Saturday, 19th April 2008
Former foes to hold joint Mepa workshop
Flimkien Għal Ambjent Aħjar, the environmental NGO once the subject of a boycott declaration by the chairman of the Malta Environment and Planning Authority, will be co-organising a workshop on the authority's reform with none other than Mepa.
No specific date has been set so far but discussions are well underway for the workshop, which is intended as a part of the consultation process the Prime Minister has said should take place before the implementation of the reform.
The authority's decision-making process became a major electoral issue after it was at the centre of a series of high-profile controversies in the past years, leading Prime Minister Lawrence Gonzi to take Mepa's reform directly under his wing, promising wide-ranging reform.
The FAA was a protagonist in some of the more heated controversies. The criticism of a permit for a tourism complex issued at Ramla l-Ħamra, in particular, received a heavy counter-reaction by the authority's chairman Andrew Calleja, who declared a boycott on the FAA following the latter's call for the Mepa board members to resign.
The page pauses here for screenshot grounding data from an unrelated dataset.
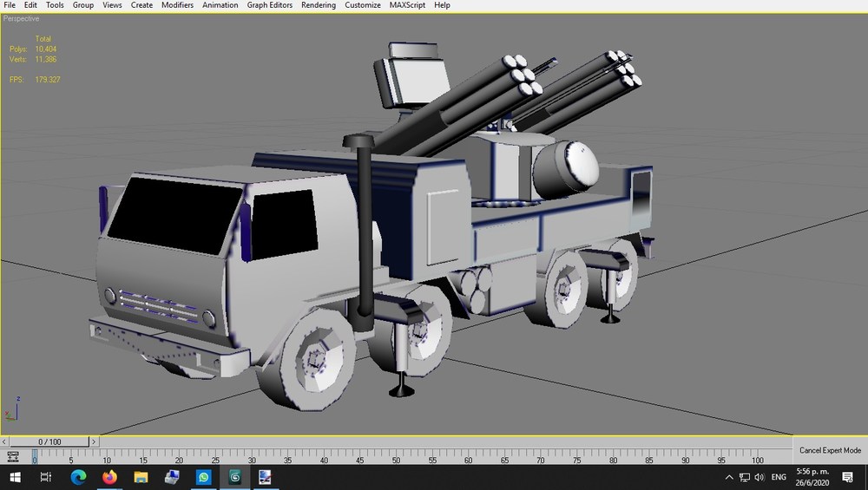Click the 0 / 100 time slider
This screenshot has width=868, height=490.
(x=49, y=441)
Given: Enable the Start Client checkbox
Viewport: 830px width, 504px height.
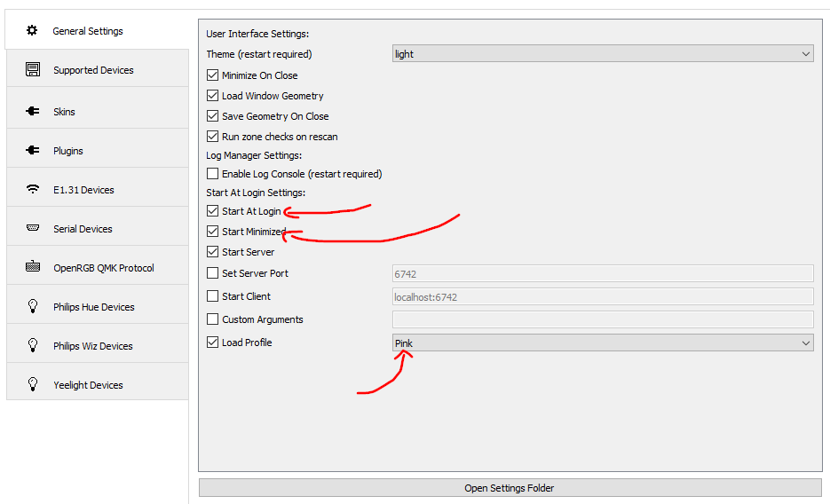Looking at the screenshot, I should 212,296.
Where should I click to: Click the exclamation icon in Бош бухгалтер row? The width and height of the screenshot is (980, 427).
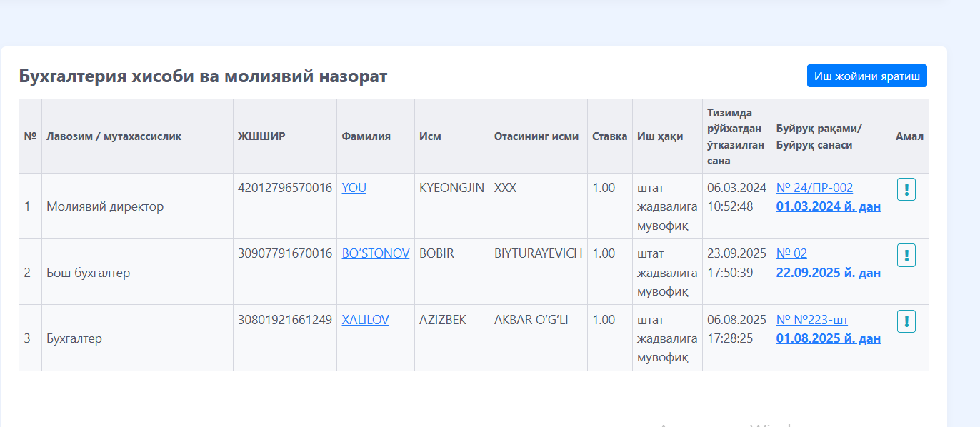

Mr Calleja later retracted his statement - after being publicly rebuked by then Environment Minister George Pullicino - saying he only meant that the authority would not give the NGO any preferential treatment.
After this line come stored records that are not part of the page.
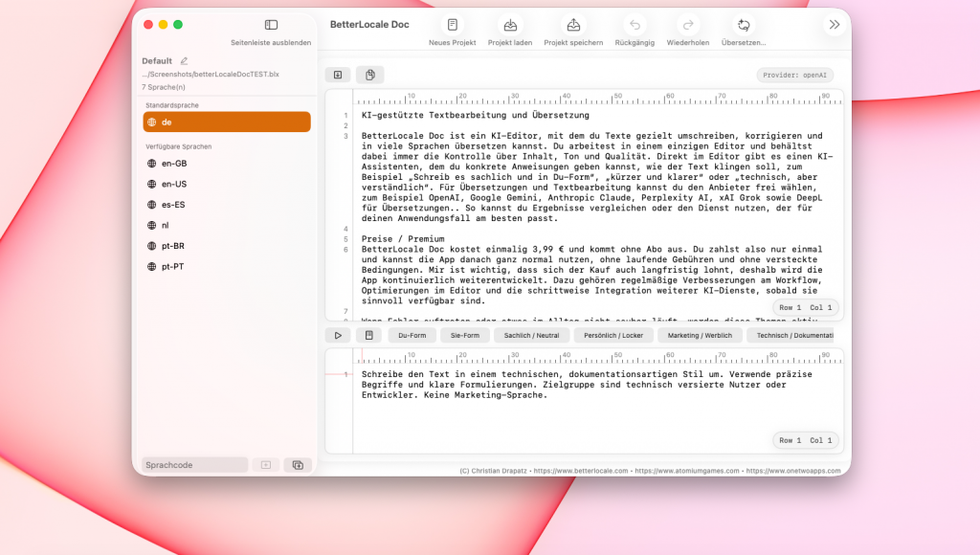This screenshot has width=980, height=555.
Task: Click the save-prompt icon beside the play button
Action: coord(368,335)
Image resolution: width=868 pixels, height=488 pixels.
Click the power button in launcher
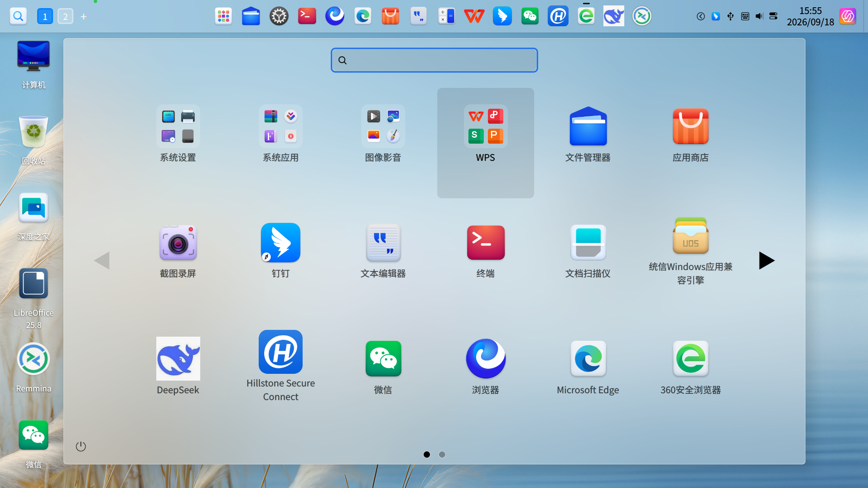point(81,446)
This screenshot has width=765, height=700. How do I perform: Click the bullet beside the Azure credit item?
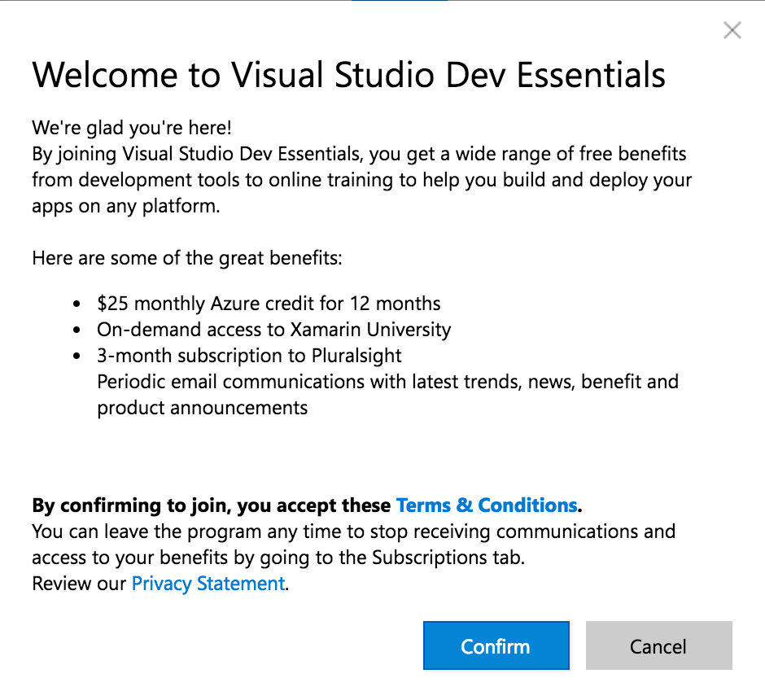(x=77, y=305)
The permit was eventually revoked on a legal point but more tug-of-wars followed.
In the coming weeks, however, the former foes will be holding a workshop together on what needs to change in the authority's present system.
FAA frontwoman Astrid Vella confirmed the plans, adding that the workshop will be taking up the suggestions made by the Today Public Policy Think-Tank, which on Thursday launched a detailed study on environmental action and the Mepa reform.
"We will be holding the workshop together with Mepa and also with the Office of the Prime Minister but all stakeholders will be invited," she said.